§ Descrizione del compito: Puoi trascrivere alla lettera l'elenco dalla prima riga fino alla riga che contiene "addition, as I", entrambe incluse?

◆ ◆ ◆ ◆ ◆

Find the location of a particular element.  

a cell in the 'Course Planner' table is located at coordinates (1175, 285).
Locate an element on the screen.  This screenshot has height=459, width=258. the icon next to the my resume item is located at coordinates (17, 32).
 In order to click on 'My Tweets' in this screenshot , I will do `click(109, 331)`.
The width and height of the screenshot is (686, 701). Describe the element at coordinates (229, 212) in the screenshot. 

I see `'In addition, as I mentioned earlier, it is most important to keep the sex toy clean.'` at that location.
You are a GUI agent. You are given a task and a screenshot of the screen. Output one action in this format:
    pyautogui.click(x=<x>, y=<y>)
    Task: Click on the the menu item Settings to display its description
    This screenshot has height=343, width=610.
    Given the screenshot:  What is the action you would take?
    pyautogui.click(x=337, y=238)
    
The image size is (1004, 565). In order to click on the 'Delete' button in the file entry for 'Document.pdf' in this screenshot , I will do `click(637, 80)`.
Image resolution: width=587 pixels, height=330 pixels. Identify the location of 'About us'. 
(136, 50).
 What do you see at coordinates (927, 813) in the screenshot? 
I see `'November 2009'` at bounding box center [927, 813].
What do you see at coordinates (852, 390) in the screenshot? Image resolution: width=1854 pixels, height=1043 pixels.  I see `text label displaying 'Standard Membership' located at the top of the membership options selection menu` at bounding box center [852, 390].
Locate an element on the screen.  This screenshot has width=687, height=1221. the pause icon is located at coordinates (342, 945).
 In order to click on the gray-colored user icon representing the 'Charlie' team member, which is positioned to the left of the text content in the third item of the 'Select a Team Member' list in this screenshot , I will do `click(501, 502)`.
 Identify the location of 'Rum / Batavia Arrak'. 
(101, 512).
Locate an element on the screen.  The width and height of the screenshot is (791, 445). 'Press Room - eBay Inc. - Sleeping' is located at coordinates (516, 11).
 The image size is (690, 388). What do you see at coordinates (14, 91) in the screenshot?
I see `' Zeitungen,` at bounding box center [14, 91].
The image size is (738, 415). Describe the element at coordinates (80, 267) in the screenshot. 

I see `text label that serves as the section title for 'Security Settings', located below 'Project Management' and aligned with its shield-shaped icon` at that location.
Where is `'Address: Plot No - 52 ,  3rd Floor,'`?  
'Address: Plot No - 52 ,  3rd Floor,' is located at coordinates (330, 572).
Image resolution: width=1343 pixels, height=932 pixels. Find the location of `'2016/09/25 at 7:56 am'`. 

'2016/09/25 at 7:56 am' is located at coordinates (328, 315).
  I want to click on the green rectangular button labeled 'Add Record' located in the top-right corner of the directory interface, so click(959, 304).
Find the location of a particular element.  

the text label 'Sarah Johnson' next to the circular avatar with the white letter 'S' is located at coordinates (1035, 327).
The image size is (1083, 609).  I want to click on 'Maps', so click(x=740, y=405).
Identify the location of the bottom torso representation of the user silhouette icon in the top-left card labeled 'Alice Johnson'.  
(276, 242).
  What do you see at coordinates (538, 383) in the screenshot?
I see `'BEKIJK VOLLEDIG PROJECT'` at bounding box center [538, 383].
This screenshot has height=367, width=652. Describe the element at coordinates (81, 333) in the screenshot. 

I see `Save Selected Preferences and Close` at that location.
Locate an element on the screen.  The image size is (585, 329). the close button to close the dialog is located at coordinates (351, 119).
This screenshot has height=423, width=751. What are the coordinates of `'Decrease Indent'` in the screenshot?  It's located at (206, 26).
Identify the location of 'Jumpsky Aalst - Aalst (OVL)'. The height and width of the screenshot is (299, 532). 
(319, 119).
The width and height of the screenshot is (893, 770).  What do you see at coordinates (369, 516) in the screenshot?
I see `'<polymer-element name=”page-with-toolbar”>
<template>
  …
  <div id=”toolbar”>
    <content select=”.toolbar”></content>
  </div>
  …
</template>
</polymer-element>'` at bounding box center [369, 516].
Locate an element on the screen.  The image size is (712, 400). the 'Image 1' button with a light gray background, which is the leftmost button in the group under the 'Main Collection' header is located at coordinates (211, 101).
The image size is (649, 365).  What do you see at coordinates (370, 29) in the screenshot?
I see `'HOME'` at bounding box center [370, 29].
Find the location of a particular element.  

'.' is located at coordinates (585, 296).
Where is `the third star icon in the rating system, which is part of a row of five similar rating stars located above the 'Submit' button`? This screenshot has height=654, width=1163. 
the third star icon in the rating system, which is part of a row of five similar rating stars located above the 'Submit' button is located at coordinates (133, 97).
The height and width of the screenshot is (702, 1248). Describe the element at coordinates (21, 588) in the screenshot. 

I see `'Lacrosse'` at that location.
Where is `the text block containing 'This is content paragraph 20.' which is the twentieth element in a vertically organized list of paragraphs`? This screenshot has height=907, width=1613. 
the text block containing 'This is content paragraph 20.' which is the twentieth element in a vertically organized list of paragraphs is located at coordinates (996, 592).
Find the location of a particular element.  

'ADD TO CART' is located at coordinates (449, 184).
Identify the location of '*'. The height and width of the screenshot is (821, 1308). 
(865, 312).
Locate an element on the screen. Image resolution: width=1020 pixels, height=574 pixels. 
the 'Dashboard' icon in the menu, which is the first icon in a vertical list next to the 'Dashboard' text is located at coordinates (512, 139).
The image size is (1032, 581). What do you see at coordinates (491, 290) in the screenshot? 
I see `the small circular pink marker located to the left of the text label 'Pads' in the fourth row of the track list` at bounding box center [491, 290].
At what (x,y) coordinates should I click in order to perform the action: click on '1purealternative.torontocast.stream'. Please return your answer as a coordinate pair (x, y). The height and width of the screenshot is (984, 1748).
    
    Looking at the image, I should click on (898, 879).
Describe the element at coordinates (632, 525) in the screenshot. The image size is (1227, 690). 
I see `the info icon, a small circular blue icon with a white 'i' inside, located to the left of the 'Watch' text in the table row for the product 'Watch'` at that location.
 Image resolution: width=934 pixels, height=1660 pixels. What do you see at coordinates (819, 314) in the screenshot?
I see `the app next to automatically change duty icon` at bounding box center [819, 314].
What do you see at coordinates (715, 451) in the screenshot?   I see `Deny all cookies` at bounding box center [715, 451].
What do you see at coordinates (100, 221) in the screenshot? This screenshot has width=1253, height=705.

◆ ◆ ◆ ◆ ◆

§ Risultato del compito:
Find the location of a particular element.  

a cell in the 'Course Planner' table is located at coordinates (1175, 285).
Locate an element on the screen.  This screenshot has height=459, width=258. the icon next to the my resume item is located at coordinates (17, 32).
 In order to click on 'My Tweets' in this screenshot , I will do `click(109, 331)`.
The width and height of the screenshot is (686, 701). Describe the element at coordinates (229, 212) in the screenshot. 

I see `'In addition, as I mentioned earlier, it is most important to keep the sex toy clean.'` at that location.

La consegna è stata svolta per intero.